Cost of carpeting the room at the rate of ₹38.50 m² = ₹(3x²/2 × 38.5).

According to given :

$= > \frac{ {3x}^{2} }{2} \times 38.5 = 924$

$= > {x}^{2} = \frac{924 \times 2}{3 \times 38.5}$

$= > {x}^{2} = 16$

$= > x = \sqrt{16}$

$= > x = 4.$

Hence :

the length of the room = 3/2x meters = 3/2 × 4 meters = 6 meters

and its breadth = x meters = 4 meters.

Let the height of the room be h meters.

Then :

The surface area of all the walls of the room

=> 2(length + breadth)  × height

=> 2(6 + 4) × h m²

=> 20h m².

Area of one door = 1 × 2 m² = 2m²,

area of two windows =  2(1 × 1.5) m² = 3m².

Surface area to be prepared  

=> surface area of walls - surface area of door and windows

=> (20h - 2 - 3) m²

=> (20h - 5) m².

Cost of preparing the walls of the rate of ₹3.30 m² = ₹(20h - 5) × 3.30.

According to given :

         (20h - 5) × 3.30 = 214.50

=> 20h - 5 = 214.50/3.30 = 65

=> 20h = 65 + 5

=> 20h = 70

=> h = 70/20

=> h = 3.5

Hence :

The height of the room = 3.5 meters.

Answer 2

Answer:

Step-by-step explanation:

SOLUTION

Let the breadth of the room be x meters.

As the length of the room is 50% more than its breadth,

$(1 + \frac{50}{100} )of \: x \: meter \: = \frac{3x}{2} {m}^{2} \\ the \: area \: of \: the \:floor \: of \: the \: room = ( \frac{3x}{2} \times x) {m}^{2} \\ acoording \: to \: the \: question \: \\ = \frac{3 {x}^{2} }{2} \times 38.5 = 924 \\ {x}^{2} = \frac{924 \times 2}{3 \times 38.5} {x}^{2} = 16 \\ x = \sqrt{16} \\ x = 4$

Cost of carpeting the room at the rate of ₹38.50 m² = ₹(3x²/2 × 38.5).

Hence :

the length of the room = 3/2x meters = 3/2 × 4 meters = 6 meters

and its breadth = x meters = 4 meters.

Let the height of the room be h meters.

Then :

The surface area of all the walls of the room

=> 2(length + breadth) × height

=> 2(6 + 4) × h m²

=> 20h m².

Area of one door = 1 × 2 m² = 2m²,

area of two windows = 2(1 × 1.5) m² = 3m².

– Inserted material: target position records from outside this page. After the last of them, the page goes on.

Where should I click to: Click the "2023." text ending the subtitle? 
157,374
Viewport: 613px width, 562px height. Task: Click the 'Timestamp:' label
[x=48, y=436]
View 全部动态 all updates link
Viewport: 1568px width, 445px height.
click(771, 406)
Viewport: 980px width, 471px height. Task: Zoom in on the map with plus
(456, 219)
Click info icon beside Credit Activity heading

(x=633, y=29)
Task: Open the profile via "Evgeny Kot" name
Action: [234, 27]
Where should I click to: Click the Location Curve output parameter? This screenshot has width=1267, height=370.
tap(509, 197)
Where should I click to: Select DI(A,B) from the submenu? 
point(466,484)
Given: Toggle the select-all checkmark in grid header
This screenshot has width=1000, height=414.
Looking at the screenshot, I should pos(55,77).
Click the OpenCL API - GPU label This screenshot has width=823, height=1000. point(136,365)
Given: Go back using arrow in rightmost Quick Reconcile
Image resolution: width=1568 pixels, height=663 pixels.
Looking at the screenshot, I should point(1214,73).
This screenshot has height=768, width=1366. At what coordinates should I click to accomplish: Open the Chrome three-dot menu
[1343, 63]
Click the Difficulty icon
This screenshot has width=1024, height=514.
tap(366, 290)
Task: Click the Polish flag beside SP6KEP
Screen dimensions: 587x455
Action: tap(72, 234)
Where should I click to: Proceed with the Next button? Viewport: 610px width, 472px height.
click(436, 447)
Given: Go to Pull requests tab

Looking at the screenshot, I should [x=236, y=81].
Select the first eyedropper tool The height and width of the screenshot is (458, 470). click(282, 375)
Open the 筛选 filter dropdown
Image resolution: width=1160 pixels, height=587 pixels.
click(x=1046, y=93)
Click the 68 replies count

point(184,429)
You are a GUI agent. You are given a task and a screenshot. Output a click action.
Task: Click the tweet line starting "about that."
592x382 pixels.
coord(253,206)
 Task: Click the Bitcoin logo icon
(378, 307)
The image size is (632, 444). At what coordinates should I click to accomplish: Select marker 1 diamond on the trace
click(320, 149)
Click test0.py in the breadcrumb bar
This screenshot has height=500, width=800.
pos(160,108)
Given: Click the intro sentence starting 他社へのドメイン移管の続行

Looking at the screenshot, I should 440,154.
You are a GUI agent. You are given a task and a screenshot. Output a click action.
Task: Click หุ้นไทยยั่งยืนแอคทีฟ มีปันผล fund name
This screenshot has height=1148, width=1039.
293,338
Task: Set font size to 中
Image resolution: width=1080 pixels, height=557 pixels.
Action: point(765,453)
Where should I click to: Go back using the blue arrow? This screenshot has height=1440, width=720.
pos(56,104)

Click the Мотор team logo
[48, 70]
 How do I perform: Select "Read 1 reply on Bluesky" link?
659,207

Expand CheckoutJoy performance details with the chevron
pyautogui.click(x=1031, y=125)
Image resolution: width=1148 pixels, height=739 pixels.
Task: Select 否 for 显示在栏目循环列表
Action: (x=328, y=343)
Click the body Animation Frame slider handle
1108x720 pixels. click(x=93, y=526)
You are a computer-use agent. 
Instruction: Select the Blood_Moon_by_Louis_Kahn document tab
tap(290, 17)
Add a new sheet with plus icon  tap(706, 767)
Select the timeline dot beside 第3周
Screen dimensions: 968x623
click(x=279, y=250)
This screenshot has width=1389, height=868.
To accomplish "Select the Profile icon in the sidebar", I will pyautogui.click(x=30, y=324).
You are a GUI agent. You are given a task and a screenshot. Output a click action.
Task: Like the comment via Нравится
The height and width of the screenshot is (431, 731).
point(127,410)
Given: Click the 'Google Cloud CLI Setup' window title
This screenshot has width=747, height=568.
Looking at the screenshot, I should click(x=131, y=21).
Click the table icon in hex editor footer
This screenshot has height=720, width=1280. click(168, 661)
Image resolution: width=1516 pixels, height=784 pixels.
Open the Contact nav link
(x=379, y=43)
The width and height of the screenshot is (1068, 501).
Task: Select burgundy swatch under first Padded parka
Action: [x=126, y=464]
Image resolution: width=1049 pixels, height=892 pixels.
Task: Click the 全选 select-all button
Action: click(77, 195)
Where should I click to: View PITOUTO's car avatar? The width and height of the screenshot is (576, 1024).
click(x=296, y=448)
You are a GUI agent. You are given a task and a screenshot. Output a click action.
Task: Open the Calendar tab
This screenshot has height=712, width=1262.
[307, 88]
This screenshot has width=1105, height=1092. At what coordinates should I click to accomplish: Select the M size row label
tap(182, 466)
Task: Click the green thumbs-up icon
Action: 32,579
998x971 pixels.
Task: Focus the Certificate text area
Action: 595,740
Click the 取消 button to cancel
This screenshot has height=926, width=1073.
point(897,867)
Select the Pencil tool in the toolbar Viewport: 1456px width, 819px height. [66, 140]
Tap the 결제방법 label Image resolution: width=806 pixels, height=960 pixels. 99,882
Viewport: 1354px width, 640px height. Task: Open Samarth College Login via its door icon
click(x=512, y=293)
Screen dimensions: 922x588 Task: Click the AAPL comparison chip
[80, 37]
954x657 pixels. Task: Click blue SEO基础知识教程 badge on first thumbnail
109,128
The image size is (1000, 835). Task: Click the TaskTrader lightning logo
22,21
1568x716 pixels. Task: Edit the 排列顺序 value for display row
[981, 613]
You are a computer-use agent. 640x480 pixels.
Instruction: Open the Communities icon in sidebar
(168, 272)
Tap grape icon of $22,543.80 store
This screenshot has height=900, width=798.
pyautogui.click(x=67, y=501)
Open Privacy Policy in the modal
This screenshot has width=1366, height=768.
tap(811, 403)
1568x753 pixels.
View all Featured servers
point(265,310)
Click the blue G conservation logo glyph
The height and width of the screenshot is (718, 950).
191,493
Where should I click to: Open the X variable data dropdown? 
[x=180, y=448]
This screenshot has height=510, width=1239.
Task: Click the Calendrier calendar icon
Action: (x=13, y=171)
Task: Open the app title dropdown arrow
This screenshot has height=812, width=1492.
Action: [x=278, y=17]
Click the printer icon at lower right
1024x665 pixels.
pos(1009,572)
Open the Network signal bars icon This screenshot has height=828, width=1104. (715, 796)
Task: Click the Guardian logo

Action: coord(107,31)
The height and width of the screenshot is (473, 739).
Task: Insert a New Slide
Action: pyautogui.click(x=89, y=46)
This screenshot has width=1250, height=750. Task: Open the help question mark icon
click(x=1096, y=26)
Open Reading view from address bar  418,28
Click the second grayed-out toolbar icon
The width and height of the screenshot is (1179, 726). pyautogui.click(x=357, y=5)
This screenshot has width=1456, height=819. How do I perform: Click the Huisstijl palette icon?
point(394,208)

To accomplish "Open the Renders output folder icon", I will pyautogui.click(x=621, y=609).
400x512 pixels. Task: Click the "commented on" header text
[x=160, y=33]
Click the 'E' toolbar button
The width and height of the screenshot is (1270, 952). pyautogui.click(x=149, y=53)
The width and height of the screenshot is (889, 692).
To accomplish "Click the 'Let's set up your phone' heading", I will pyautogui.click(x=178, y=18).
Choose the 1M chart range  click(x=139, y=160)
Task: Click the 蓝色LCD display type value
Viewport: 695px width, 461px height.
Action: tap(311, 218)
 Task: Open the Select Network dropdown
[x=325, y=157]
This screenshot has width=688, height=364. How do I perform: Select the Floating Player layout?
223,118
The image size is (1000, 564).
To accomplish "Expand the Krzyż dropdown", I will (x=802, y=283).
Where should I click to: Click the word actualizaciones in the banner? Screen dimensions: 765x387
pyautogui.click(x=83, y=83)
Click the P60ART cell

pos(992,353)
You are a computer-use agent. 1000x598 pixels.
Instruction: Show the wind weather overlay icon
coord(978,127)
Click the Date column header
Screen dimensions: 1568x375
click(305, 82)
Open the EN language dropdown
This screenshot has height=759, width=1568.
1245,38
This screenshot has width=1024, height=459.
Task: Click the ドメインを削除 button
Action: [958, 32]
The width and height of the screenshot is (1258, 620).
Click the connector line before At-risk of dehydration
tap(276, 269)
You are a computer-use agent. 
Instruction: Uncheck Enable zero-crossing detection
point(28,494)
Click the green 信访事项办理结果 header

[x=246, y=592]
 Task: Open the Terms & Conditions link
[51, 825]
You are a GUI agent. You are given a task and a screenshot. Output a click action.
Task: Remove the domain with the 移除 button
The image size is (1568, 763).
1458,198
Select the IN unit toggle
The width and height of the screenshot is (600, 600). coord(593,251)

Surface area to be prepared

=> surface area of walls - surface area of door and windows

=> (20h - 2 - 3) m²

=> (20h - 5) m².

Cost of preparing the walls of the rate of ₹3.30 m² = ₹(20h - 5) × 3.30.

According to given :

(20h - 5) × 3.30 = 214.50

=> 20h - 5 = 214.50/3.30 = 65

=> 20h = 65 + 5

=> 20h = 70

=> h = 70/20

=> h = 3.5

Hence :

The height of the room = 3.5 meters.